Writer and matriarch of Everglades preservation, Marjory Stoneman Douglas writes, “There are no other Everglades in the world... They are one of the unique regions of the Earth, remote, never wholly known.” The United Nations has recognized this uniqueness by listing them as one of the Biosphere Parks.

The slow moving river of grass gently slopes south out of the watershed of the Kissimmee River and Lake Okeechobee. For the most part, its riverbanks are only slightly higher ridges with a lower, broad center where, in the dry season, water depths are seldom over a foot or two.

An elevation change of inches dramatically changes the landscape. Pines and palmettos mark the higher ground, cypress trees denote the deeper waters, and all around these islands of trees are sawgrass and cattail. The Glades are over 60 miles wide and extend 300 miles from the Kissimmee to Florida Bay.

US 41 and I-75 are the only two roads that cut across the southern portion of the largest wilderness area east of the Mississippi. One may venture into the Everglades National Park’s Shark Valley, Everglades City or main entrance just south of Homestead that leads to Flamingo. 
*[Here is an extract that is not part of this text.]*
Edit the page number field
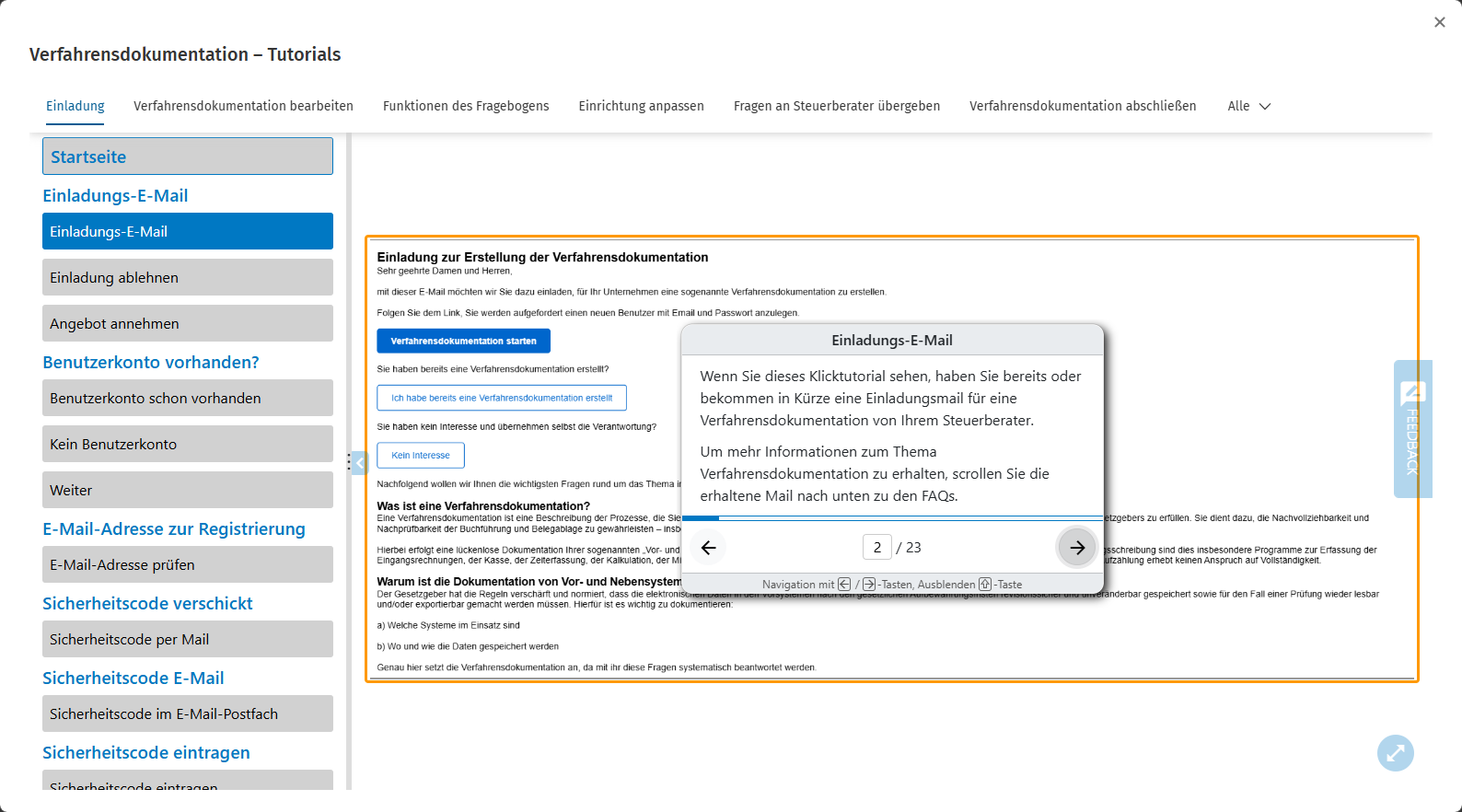 [877, 548]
The area is home to panthers, alligators, limpkins, purple gallinules and glossy ibis. Cabbage and royal palms, maples, coco plums, bald and dwarf cypress are the punctuations in an otherwise flat, wet prairie. Fifty-six federally endangered or threatened species of wildlife can be found in this vast ecosystem.

In its broadest definition, the Everglades watershed includes the mangrove fringe, Florida Bay and the coral reefs of the Florida Keys. It also includes the uplands in the central interior peninsula from the Orlando area, the Kissimmee River and Lake Okeechobee.

The Glades are subject of the world’s largest habitat restoration project involving thousands of agencies, organizations, researchers and citizens.